(Requirement 1)
Do these statements agree with the op-ed on negative emission technologies? Answer yes or no for each, quoting the words of the op-ed that decide it.
(a) The Stanford analysis found that the plants needed for BECCS would require an area double the size of India.
(b) Climeworks is a German company.
(c) More than 1.2 billion people currently live in water-stressed areas.
(Requirement 2)
Answer these questions from the op-ed on negative emission technologies.
(a) Who recently introduced the bill that would fund research into negative emission technologies?
(b) What does the abbreviation BECCS stand for?
(c) How many direct air capture plants does Climeworks estimate would be needed to remove one percent of annual global carbon dioxide emissions?
(Requirement 3) Extend the op-ed on negative emission technologies, starting right after its final sentence.

Devoting time, money, and energy to speculative negative emission technologies like direct air capture or bioenergy with carbon-capture storage is wasteful.
Devoting time, money, and energy to speculative negative emission technologies like direct air capture or bioenergy with carbon-capture storage is wasteful.

Don’t gamble the planet’s future on unproven technologies

Devoting time, money, and energy to speculative negative emission technologies like direct air capture or bioenergy with carbon-capture storage is wasteful

By Hugh J. Sealy

A group of senators recently introduced a bill that aims to combat climate change by funding research into “negative emission technologies,” which take greenhouse gases out of the atmosphere and store them underground.

But these technologies aren’t very effective and probably never will be. Investing in them would divert resources from proven emission-reduction initiatives. By the time we realize that our gamble has failed, it will be too late to prevent the worst consequences of climate change.

American lawmakers aren’t the only ones betting on negative emission technologies. The 2015 Paris Agreement is banking on tech to prevent global temperatures from rising more than 2 degrees Celsius above pre-industrial levels.

These technologies are largely theoretical. One of the most prominent is “bioenergy with carbon-capture storage,” or BECCS. The strategy envisions a future wherein humanity burns grasses, trees, and other vegetation at power plants and then sequesters the emissions underground, where they’d stay trapped in mineral formations.

An analysis conducted by Stanford scientists found that expecting BECCS to meet the goals of the Paris Agreement is wishful thinking. Growing the plants needed would require an area double the size of India.

Another analysis revealed that ecological factors could render BECCS impractical. BECCS require huge amounts of fresh water. More than 1.2 billion people currently live in water-stressed areas. Growing that biofuel would rob communities of their limited water supplies.

Another negative emission technology, “direct air capture,” is more pie-in-the-sky thinking. The technology involves pumping air through a filter to trap carbon and store it underground. Climeworks, a Swiss company, has constructed a direct air capture facility. The firm estimates that 250,000 such plants would be needed to remove just one percent of annual global carbon dioxide emissions.

Devoting time, money, and energy to speculative technologies is not just wasteful. It provides a false sense of security that we have time to wait for technologies to make up for the emissions of the present.

(Dataset content)
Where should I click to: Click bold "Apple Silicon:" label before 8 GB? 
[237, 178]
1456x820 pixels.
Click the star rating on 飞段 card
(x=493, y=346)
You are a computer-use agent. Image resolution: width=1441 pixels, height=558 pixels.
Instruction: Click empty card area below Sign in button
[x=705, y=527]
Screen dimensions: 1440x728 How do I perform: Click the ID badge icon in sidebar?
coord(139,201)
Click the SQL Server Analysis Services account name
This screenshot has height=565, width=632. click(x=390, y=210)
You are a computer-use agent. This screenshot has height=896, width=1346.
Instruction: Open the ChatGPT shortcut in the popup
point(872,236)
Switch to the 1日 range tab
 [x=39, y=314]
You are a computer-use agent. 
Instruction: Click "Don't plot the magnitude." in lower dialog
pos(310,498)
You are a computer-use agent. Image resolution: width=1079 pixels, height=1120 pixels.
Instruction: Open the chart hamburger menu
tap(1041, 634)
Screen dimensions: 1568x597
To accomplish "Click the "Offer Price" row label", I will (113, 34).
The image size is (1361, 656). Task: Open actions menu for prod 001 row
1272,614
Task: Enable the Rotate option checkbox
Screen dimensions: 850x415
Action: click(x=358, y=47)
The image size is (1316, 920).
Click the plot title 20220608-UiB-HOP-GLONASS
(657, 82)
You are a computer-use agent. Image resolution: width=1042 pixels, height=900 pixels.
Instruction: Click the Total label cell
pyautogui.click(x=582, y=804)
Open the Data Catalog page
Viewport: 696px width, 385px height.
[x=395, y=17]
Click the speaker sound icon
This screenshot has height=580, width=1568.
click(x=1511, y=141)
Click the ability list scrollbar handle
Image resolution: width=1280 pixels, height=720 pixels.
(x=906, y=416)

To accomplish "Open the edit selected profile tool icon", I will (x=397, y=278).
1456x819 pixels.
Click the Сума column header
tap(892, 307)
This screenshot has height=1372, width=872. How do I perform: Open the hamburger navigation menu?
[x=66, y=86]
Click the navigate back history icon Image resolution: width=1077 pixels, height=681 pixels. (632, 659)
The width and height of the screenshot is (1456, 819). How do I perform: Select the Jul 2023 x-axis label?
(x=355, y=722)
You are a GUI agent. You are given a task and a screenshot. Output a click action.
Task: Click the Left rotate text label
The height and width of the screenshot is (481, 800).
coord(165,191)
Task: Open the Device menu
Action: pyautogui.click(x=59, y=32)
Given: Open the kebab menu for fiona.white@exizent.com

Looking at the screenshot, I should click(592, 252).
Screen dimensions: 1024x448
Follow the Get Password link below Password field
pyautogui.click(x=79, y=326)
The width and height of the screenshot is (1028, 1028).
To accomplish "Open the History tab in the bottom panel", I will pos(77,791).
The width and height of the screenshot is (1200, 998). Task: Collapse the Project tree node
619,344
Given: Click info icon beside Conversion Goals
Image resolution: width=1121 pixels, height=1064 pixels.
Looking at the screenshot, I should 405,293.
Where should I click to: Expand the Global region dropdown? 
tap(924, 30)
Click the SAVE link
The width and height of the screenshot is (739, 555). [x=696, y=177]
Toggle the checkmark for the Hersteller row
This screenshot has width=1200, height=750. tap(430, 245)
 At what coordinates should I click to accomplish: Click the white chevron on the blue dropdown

(Exercise result 1)
(a) Yes: "Growing the plants needed would require an area double the size of India."
(b) No: "Climeworks, a Swiss company, has constructed a direct air capture facility."
(c) Yes: "More than 1.2 billion people currently live in water-stressed areas."

(Exercise result 2)
(a) A group of senators
(b) Bioenergy with carbon-capture storage
(c) 250,000

(Exercise result 3)
Climate change is causing harm worldwide. Undoing the damage will require cutting carbon emissions immediately.

Island nations are especially vulnerable to the volatile storms caused by climate change. Last year, the Caribbean faced three of the most expensive hurricanes ever recorded. This year’s hurricane season will be just as vicious.

Warmer global temperatures have produced more severe wildfire seasons. They have fueled the spread of animal-borne illnesses like the West Nile and Zika viruses.

Fortunately, there are steps we can take to reduce emissions now.

We can start by tweaking our diets. Livestock account for roughly 20 percent of greenhouse gas emissions. Curtailing meat consumption to the level recommended by standard health guidelines could cut food-related emissions nearly 30 percent by 2050.

Adoption of electric vehicles could reduce carbon pollution by 430 million metric tons annually by 2050. That’s about the same amount of emissions produced by 80 million traditional cars.

Such a shift isn’t far-fetched. Electric cars will account for more than half of new car sales by 2040.

These solutions are proven. Yet too many in the scientific community have acquiesced to the idea that big emissions cuts are politically impossible and that only technology can save us. But by promoting unproven emissions-reduction technologies, the scientific community has given politicians inappropriate intellectual cover to put off the cuts we need.

Hugh Sealy is a professor in the Department of Public Health and Preventive Medicine at St. George’s University in Grenada. He has been a lead negotiator for small island states since 2008, including at the historic COP 21 in Paris and at the COP 22 Summit in Morocco.